Their training dataset included 790 AS cases with records of all clinical factors, of which 239 demonstrated PCa grade progression over an average of 6.29 years. They tested several ML classifiers against a traditional logistic regression classifier, finding that a support vector machine classifier offered the best performance, while the traditional classifier had the poorest performance. The concluded, “While our specific models require further validation, we anticipate that a ML approach will help produce robust prediction models that will facilitate individualized risk-stratification in prostate cancer AS.”[iii]

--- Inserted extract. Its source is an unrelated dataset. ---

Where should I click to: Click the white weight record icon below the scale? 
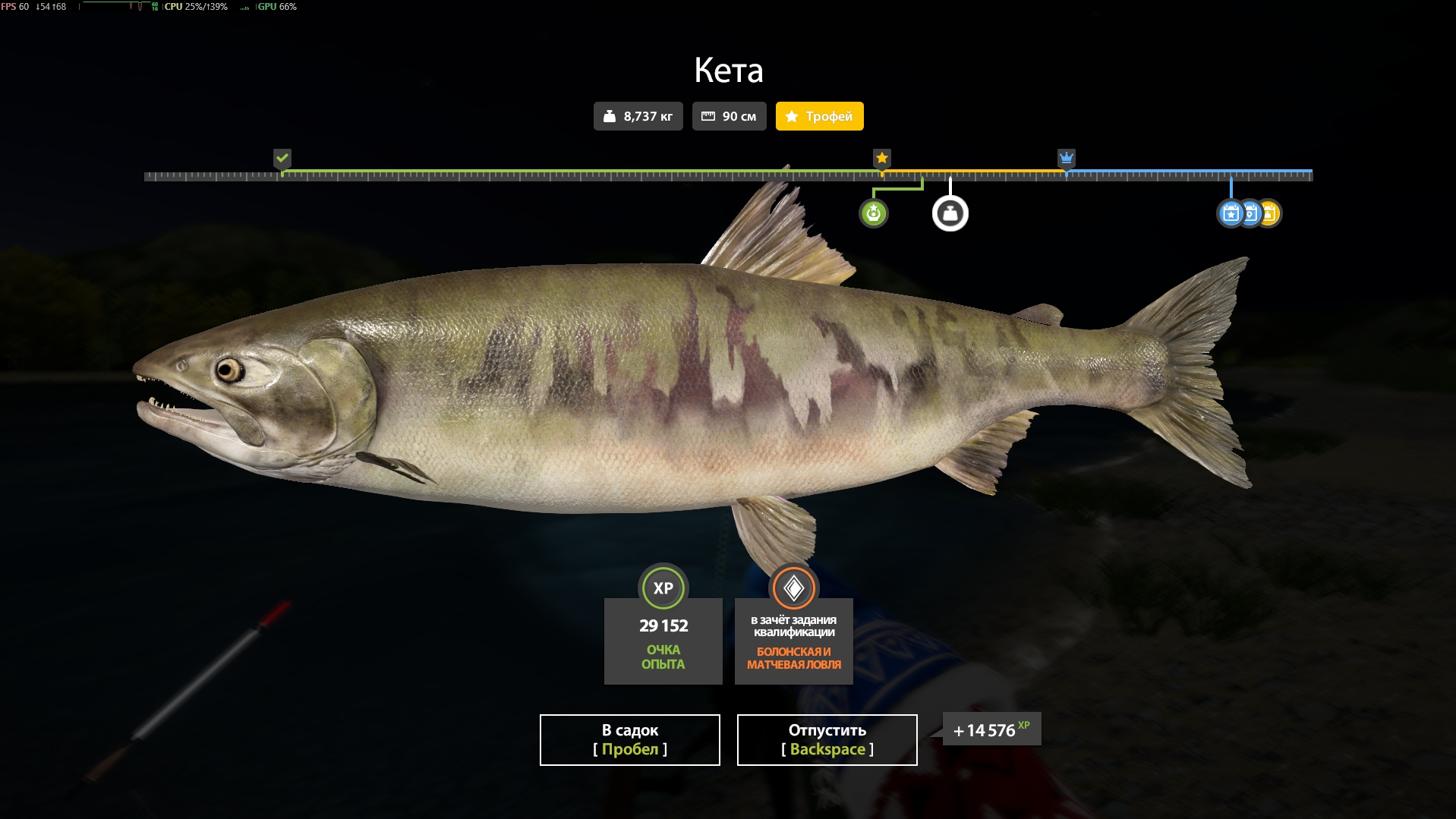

Further development and testing will be needed to validate their ML tool for predicting which low-risk patients are likely to progress if they go on AS. Perhaps fewer men will find AS appealing if they understand they are at some risk, but on the bright side it’s equally possible the more men who opt for AS will do so because they reasonably expect to be on it for many years—perhaps the rest of their lives—without ever needing treatment. This is another example of Artificial Intelligence’s potential to serve the needs of PCa patients.
NOTE: This content is solely for purposes of information and does not substitute for diagnostic or medical advice. Talk to your doctor if you are experiencing pelvic pain, or have any other health concerns or questions of a personal medical nature.
[i] Mahal BA, Butler S, Franco I, et al. Use of Active Surveillance or Watchful Waiting for Low-Risk Prostate Cancer and Management Trends Across Risk Groups in the United States, 2010-2015. JAMA. 2019;321(7):704–706.
[ii] Timilshina N, Komisarenko M, Martin LJ, Cheung DC et al. Factors Associated with Discontinuation of Active Surveillance among Men with Low-Risk Prostate Cancer: A Population-Based Study. J Urol. 2021 Oct;206(4):903-913.
[iii] Nayan M, Salari K, Bozzo A, Ganglberger W et al. A machine learning approach to predict progression on active surveillance for prostate cancer. Urol Oncol. 2021 Aug 28;S1078-1439(21)00366-5.